- Task to carry out -
Check every line of the records below for the string "agent" and copy the ones that have it.

(Saved data entries)

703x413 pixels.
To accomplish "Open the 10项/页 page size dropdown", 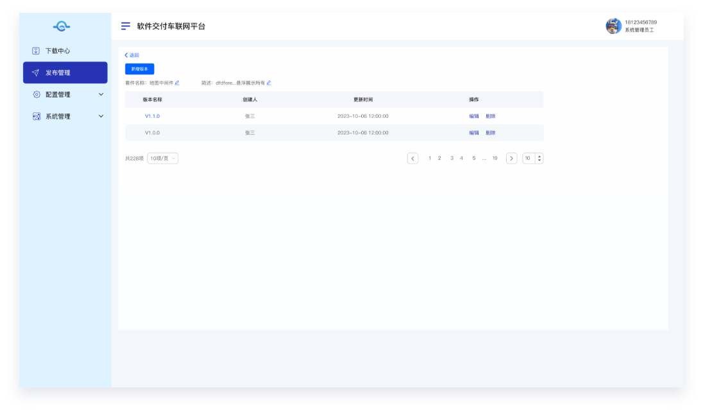I will (x=163, y=158).
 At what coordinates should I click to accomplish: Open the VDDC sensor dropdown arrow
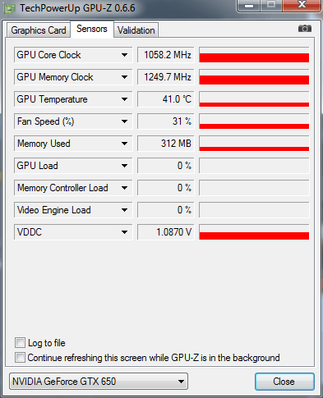tap(124, 232)
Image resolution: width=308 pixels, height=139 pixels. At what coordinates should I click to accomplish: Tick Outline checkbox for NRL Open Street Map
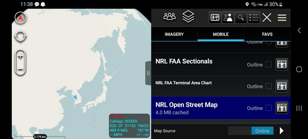[x=268, y=108]
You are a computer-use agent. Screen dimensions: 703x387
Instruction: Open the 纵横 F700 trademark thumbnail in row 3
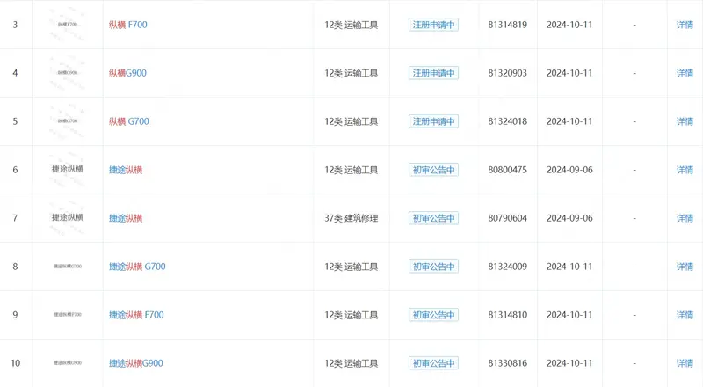[x=68, y=25]
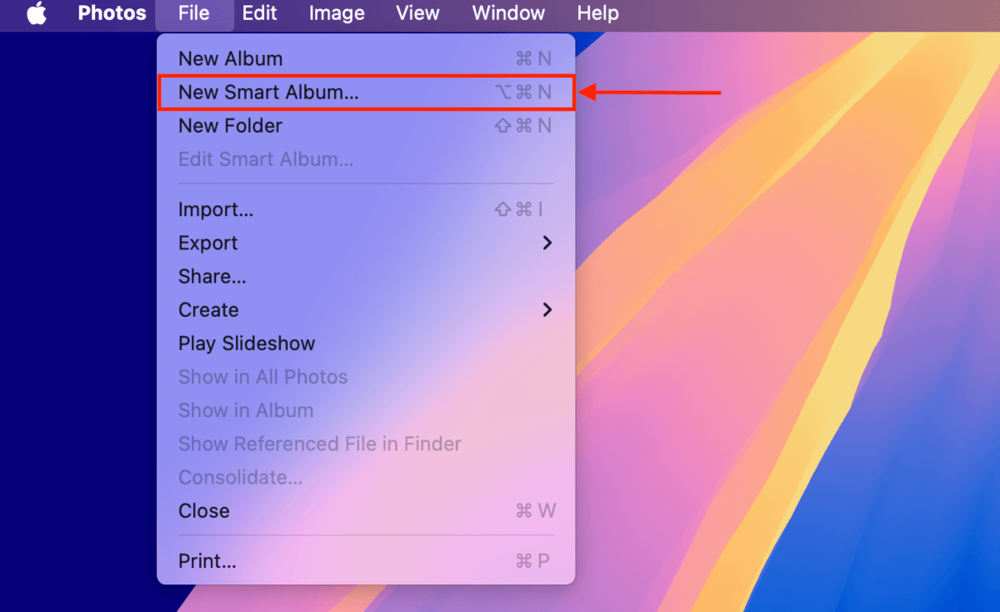Open the Help menu
The height and width of the screenshot is (612, 1000).
tap(598, 14)

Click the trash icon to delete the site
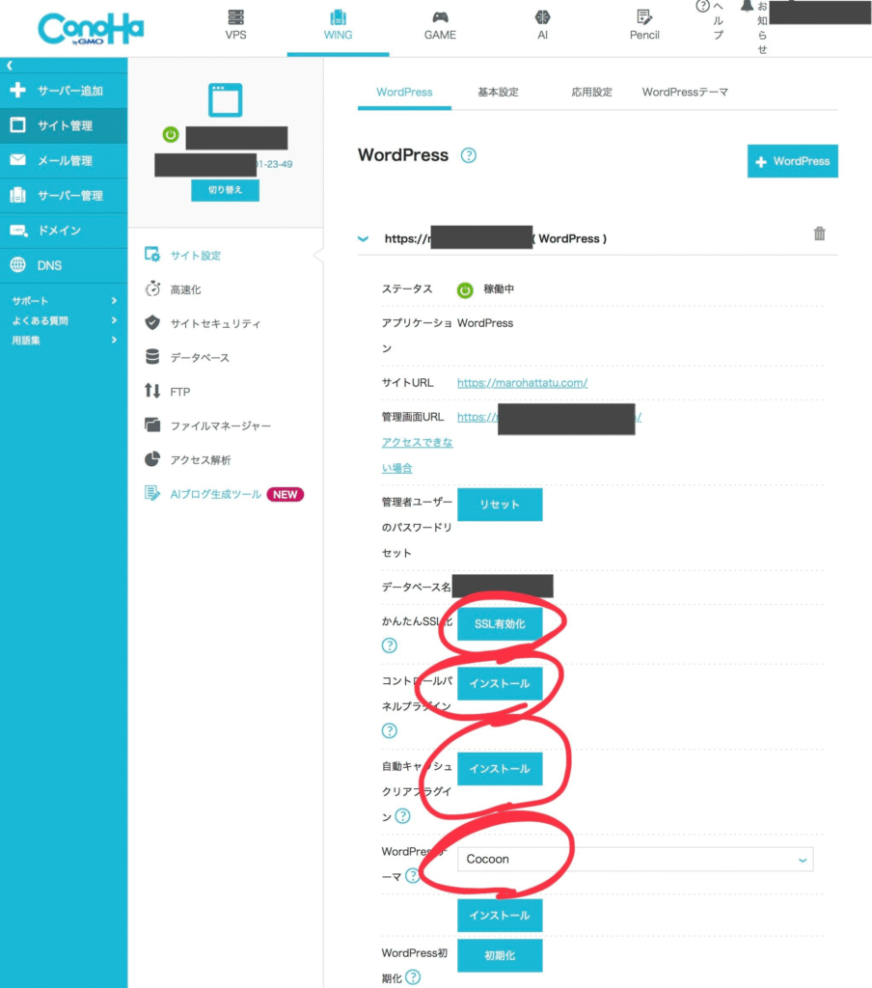pos(819,233)
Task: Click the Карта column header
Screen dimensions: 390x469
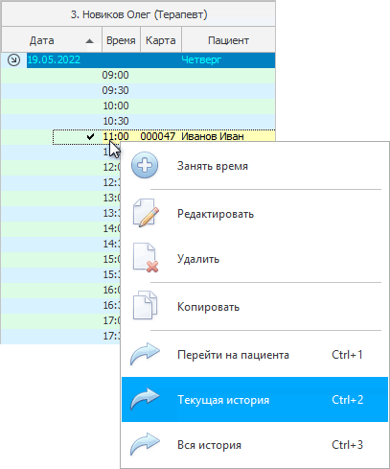Action: pos(161,40)
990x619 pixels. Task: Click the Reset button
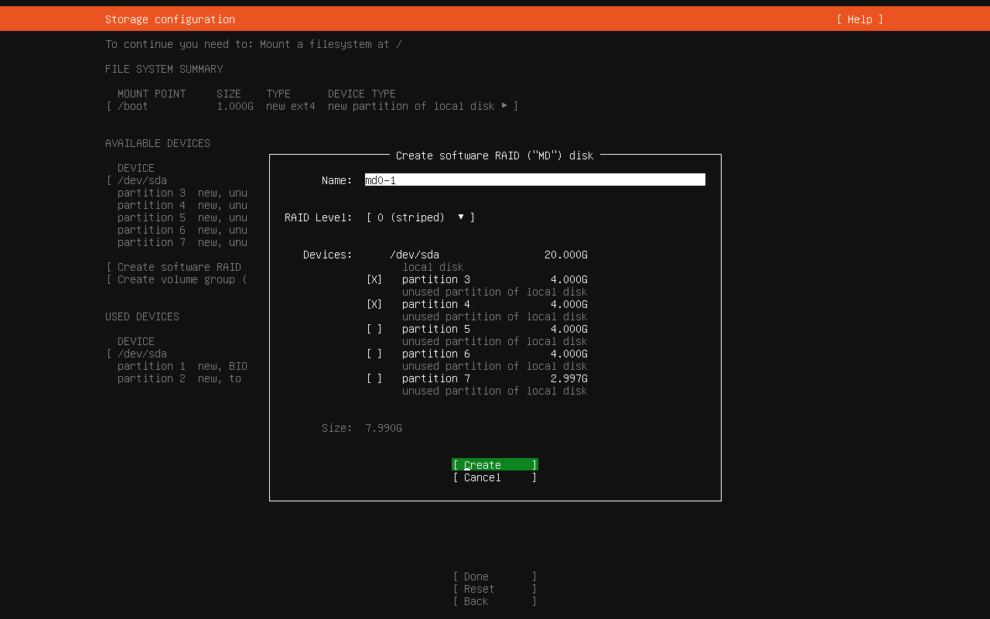494,589
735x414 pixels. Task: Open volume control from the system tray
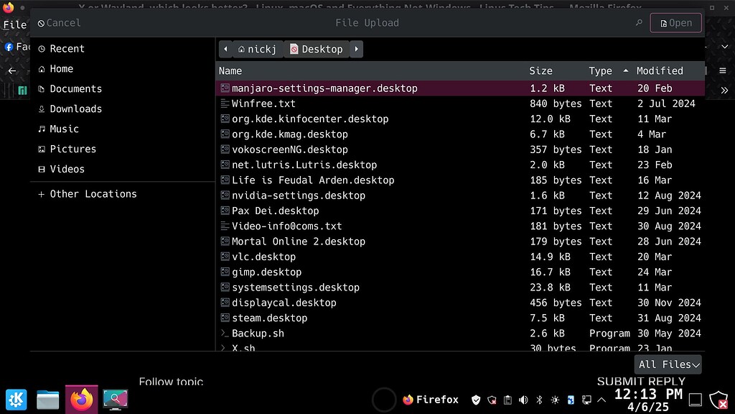pyautogui.click(x=523, y=400)
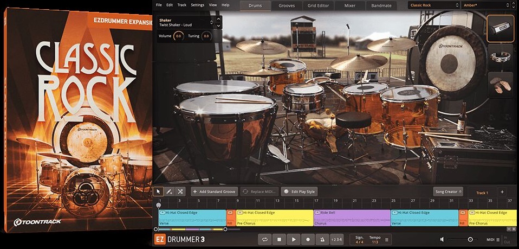This screenshot has height=249, width=519.
Task: Select the hand claps percussion icon
Action: pyautogui.click(x=500, y=85)
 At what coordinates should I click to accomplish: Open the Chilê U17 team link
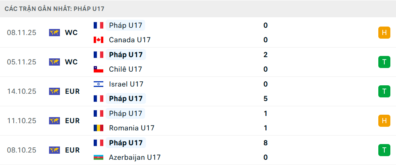pos(125,69)
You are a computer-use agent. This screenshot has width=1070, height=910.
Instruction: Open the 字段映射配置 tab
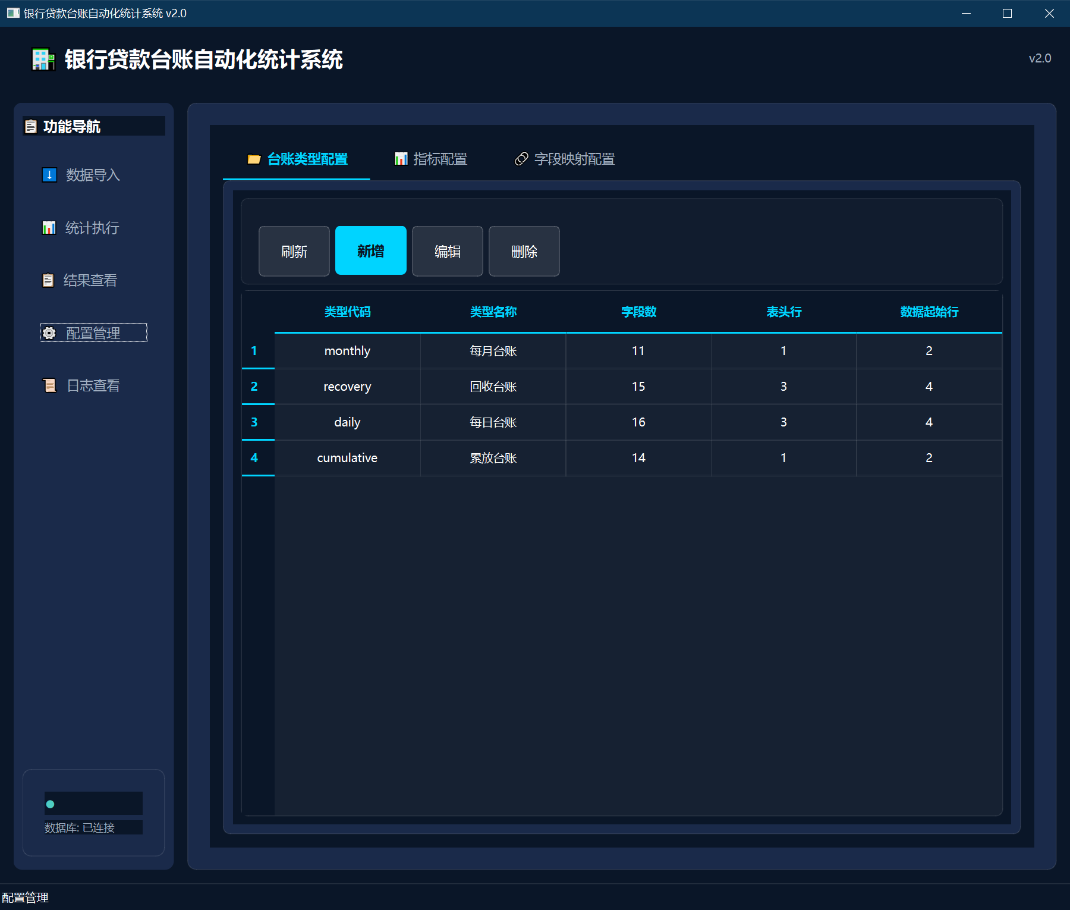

- Response to the exercise -
You are a computer-use agent. Screen dimensions: 703x387
You are a computer-use agent. This screenshot has width=1070, height=910.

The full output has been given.